— Start —

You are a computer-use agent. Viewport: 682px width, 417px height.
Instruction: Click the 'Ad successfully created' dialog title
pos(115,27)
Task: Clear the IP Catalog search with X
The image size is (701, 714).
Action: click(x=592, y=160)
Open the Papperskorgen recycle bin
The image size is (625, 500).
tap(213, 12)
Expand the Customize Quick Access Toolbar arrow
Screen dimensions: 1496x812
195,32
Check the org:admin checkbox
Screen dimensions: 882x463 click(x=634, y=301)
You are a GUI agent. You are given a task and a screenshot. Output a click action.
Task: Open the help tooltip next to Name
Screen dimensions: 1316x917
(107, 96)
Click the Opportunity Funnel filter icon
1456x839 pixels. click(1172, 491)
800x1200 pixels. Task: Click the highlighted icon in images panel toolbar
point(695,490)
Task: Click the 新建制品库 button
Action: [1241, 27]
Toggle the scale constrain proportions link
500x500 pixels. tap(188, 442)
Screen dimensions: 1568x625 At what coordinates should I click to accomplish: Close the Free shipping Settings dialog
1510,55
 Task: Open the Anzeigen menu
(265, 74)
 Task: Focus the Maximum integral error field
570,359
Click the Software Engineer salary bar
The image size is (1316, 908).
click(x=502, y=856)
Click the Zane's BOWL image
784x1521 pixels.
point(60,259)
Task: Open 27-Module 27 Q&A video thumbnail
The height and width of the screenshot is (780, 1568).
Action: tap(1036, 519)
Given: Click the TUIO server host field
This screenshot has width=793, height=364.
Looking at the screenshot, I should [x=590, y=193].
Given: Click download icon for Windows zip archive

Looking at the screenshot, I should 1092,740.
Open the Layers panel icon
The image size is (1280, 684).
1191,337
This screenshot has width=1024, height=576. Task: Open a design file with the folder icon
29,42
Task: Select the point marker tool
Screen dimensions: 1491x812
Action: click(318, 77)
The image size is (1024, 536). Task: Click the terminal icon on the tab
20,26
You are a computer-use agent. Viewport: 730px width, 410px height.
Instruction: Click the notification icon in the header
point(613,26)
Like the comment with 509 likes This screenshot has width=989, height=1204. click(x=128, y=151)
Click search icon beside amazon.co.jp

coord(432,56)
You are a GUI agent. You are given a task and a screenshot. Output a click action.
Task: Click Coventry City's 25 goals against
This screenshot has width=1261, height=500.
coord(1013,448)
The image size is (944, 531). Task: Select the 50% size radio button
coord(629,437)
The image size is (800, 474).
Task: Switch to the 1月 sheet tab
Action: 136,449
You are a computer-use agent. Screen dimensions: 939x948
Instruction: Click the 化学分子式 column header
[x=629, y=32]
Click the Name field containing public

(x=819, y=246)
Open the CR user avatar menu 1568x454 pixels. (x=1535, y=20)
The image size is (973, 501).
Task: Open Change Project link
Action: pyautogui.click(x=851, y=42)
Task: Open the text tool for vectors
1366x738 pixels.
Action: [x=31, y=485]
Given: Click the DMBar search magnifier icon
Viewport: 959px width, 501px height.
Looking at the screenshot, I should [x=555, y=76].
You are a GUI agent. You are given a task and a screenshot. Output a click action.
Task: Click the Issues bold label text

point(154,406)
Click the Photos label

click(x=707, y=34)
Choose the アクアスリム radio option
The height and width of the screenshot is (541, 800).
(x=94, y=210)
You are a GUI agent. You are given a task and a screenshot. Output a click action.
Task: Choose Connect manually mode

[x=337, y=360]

— End —

■ WHAT IS REQUIRED ■
Rewrite the records from the beginning through the line containing "point(613,26)", swapping "checkbox" for "check box" and leaving everything else as it is.

■ WRITTEN SOLUTION ■
You are a computer-use agent. Viewport: 682px width, 417px height.
Instruction: Click the 'Ad successfully created' dialog title
pos(115,27)
Task: Clear the IP Catalog search with X
The image size is (701, 714).
Action: click(x=592, y=160)
Open the Papperskorgen recycle bin
The image size is (625, 500).
tap(213, 12)
Expand the Customize Quick Access Toolbar arrow
Screen dimensions: 1496x812
195,32
Check the org:admin check box
Screen dimensions: 882x463 click(x=634, y=301)
You are a GUI agent. You are given a task and a screenshot. Output a click action.
Task: Open the help tooltip next to Name
Screen dimensions: 1316x917
(107, 96)
Click the Opportunity Funnel filter icon
1456x839 pixels. click(1172, 491)
800x1200 pixels. Task: Click the highlighted icon in images panel toolbar
point(695,490)
Task: Click the 新建制品库 button
Action: [1241, 27]
Toggle the scale constrain proportions link
500x500 pixels. tap(188, 442)
Screen dimensions: 1568x625 At what coordinates should I click to accomplish: Close the Free shipping Settings dialog
1510,55
 Task: Open the Anzeigen menu
(265, 74)
 Task: Focus the Maximum integral error field
570,359
Click the Software Engineer salary bar
The image size is (1316, 908).
click(x=502, y=856)
Click the Zane's BOWL image
784x1521 pixels.
point(60,259)
Task: Open 27-Module 27 Q&A video thumbnail
The height and width of the screenshot is (780, 1568).
Action: tap(1036, 519)
Given: Click the TUIO server host field
This screenshot has width=793, height=364.
Looking at the screenshot, I should [x=590, y=193].
Given: Click download icon for Windows zip archive

Looking at the screenshot, I should 1092,740.
Open the Layers panel icon
The image size is (1280, 684).
1191,337
This screenshot has width=1024, height=576. Task: Open a design file with the folder icon
29,42
Task: Select the point marker tool
Screen dimensions: 1491x812
Action: click(318, 77)
The image size is (1024, 536). Task: Click the terminal icon on the tab
20,26
You are a computer-use agent. Viewport: 730px width, 410px height.
Instruction: Click the notification icon in the header
point(613,26)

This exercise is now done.